Prior to the Portal, if an athlete wanted to change schools, for whatever reason, they could do so but, by and large, once they did so they had to wait out a year. It was a mechanism to, in my opinion, force the athlete to be thoughtful in their decisions and not a knee jerk reaction to an event like not getting enough minutes or being “coached” by his coach. For a dedicated athlete, the prospect of sitting on the bench for a year, watching others play, perhaps others not as skilled and talented, would be a sobering factor weighing down one side of the seesaw. They didn’t lose a year of eligibility, but they would lose a year of playing, of being seen by the pro scouts, of developing and growing. It was to be seen as deterrent.
It would make them think.
All that changes with the Transfer Portal. Now, the NCAA is going to tell me I’m wrong. They are going to tell me there are deadlines and if your name isn’t in the Portal when then the deadline rolls around then the student athlete that transfers after that will have to sit out a year and lose that year of eligibility.
Unless.
Unless they can get a waiver. Or unless they can use the one-time transfer exemption. Unless, unless, unless….
There are cited examples of players entering the Portal and starting/playing games the next month. Workarounds.
And it doesn’t just impact the players. The coaches also have “play the Portal.”
It’s almost like going to a cattle auction and seeing who might be available to fit your scheme. What positions are you lacking in? Will this player fit your locker room culture? Is the player coachable or did they enter the Portal for all the wrong reasons? What do we need and how can we get it? And coaches have towalk a fine line between being, as a friend shared from a coach, a coach filling a roster and one being a “cad” (for lack of a better term) if he or she breaks a promise to a kid for because they found someone that plays better or decides not to transfer or graduate and stay another year.
Just in case it wasn’t obvious, I’m not a fan of the Transfer Portal, at least not in its current form. I know many will come back at me with how many great players have transferred to Arkansas through the Portal and made our teams so much better! And haven’t I loved watching them!

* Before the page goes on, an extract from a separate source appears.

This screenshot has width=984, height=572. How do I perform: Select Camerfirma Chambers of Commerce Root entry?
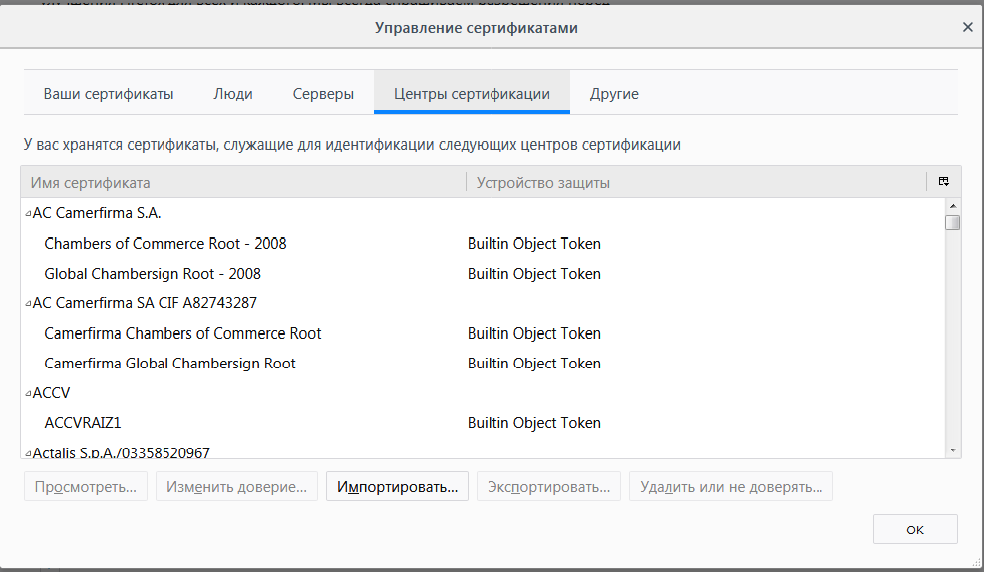tap(183, 334)
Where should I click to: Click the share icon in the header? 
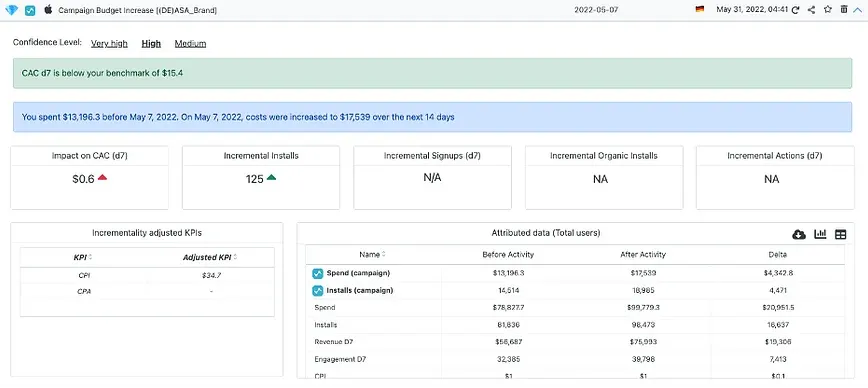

I can’t argue that that might not be true. But I want to ask this question – at what cost?
Are coaches (and this is not aimed at ANY of the Arkansas coaches – hear me on that!) sacrificing loyal student athletes on the altar of a National Championship? Are teams being built with players that enter the Portal because they have bought into their own hype, their egos stroked by family and friends that keep telling them they are all that and a bag of chips? Do players who dreamed their entire lives of being a {fill in the blank of your favorite mascot} being pushed aside after a year or more of playing for someone who decided last month they wanted to be a {fill in the blank with your favorite mascot}?
Are the inmates running the asylum?
I don’t have answers. I’m only a fan. I just find it hard,sometimes, to have the same level of excitement I felt about a team as I did when I was younger because now they’re here and then they’re gone. May go pro, may transfer out, may transfer in but nothing is the same year in and year out.
No natural progression. Just a revolving Portal.